In applications like Lattice is targeting, integration to reduce cost is a big factor. With almost every communications design having a demanding DSP component, Lattice has increased the DSP resources on the new family. ECP3 devices contain as many as 160 sysDSP blocks – each delivering up to two 18×18 multipliers (or a variety of other DSP configurations like 36X36, 18X36MAC, and 18X18MMAC). The DSP blocks can operate at up to 500MHz – allowing significant acceleration for integrated DSP functions such as CFR. By keeping the DSP acceleration on-chip, overall power consumption is reduced as well.
The new devices support all of Lattice’s previously-announced (and very robust) configuration options including (in addition to standard jtag) parallel burst mode flash for fast configuration, automatic multi-boot allowing multiple images to be stored and swapped, pre-engineered remote field update with “TransFR,” and bit-stream encryption for secure configuration. In many of the emerging markets, where FPGAs offer flexibility advantages, these configuration options bring that flexibility to life by making re-configuration a more viable solution.
By the numbers, the ECP3 family ranges from 17K-149K LUTs, from 552 to 6,850 Kbits block RAM, from 24 to 320 18×18 multipliers, and from 4 to 16 3.2Gbps SerDes channels, in addition to 222 to 586 user I/O pins. The 70K and 95K devices are in production now, with the remainder of the family scheduled for later in 2009. Lattice tends to do new device announcements only after their products have undergone early-access use and are actively in production, so the delay from announcement to availability is much less than with most FPGA companies.
Lattice is also rolling out three development boards with the new family, a Serial Protocols board, an I/O Protocols board, and a video board – anticipating a mainstream application of ECP3. The family is also supported by the company’s ispLEVER tool suite, as well as third-party tools.

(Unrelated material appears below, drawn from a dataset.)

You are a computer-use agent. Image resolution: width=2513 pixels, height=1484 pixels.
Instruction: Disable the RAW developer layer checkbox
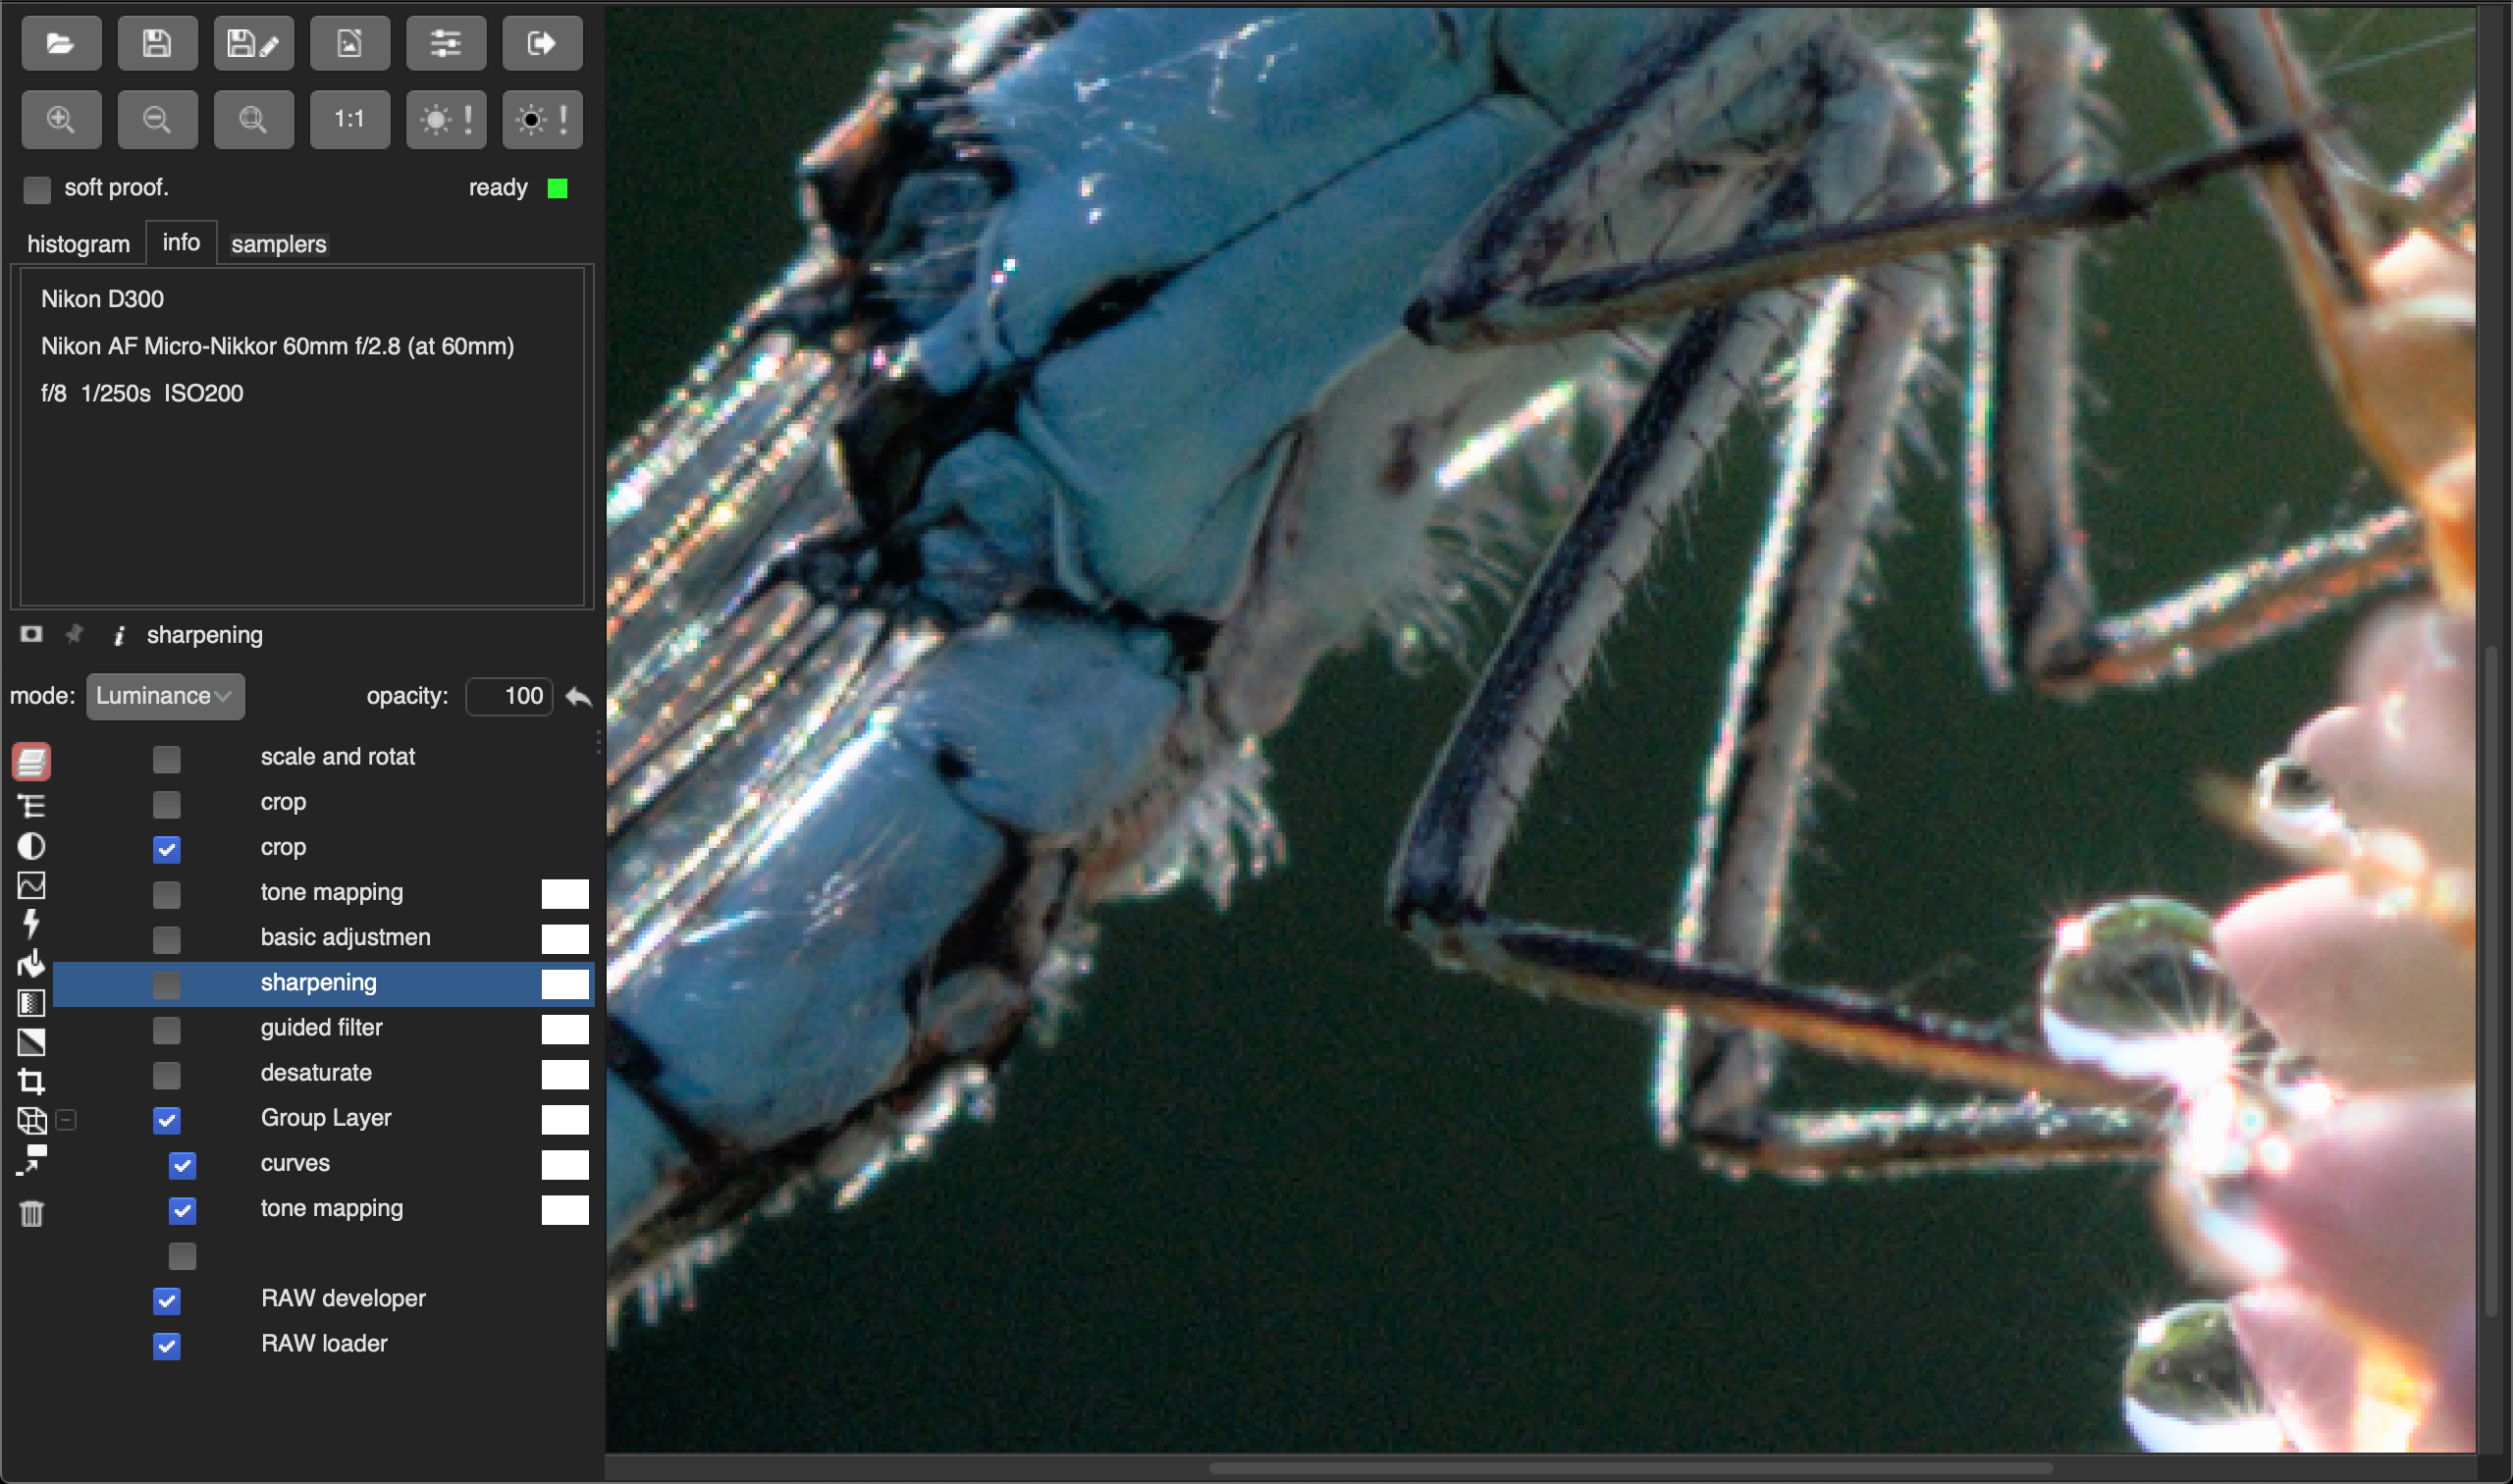167,1300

Although the company has struggled from a business perspective for the past couple of years, Lattice continues to bring top-flight, well-differentiated products to market. While they may not have the marketing muscle and resources of their two larger competitors, their engineering teams are not willing to give up without a fight, and their devices continue to find enthusiastic adopters who appreciate their distinguishing features. In the case of the new ECP3, we expect that the combination of low power, low cost, and high capability in a SerDes-enabled FPGA will bring a lot of those design teams enthusiastically to the table.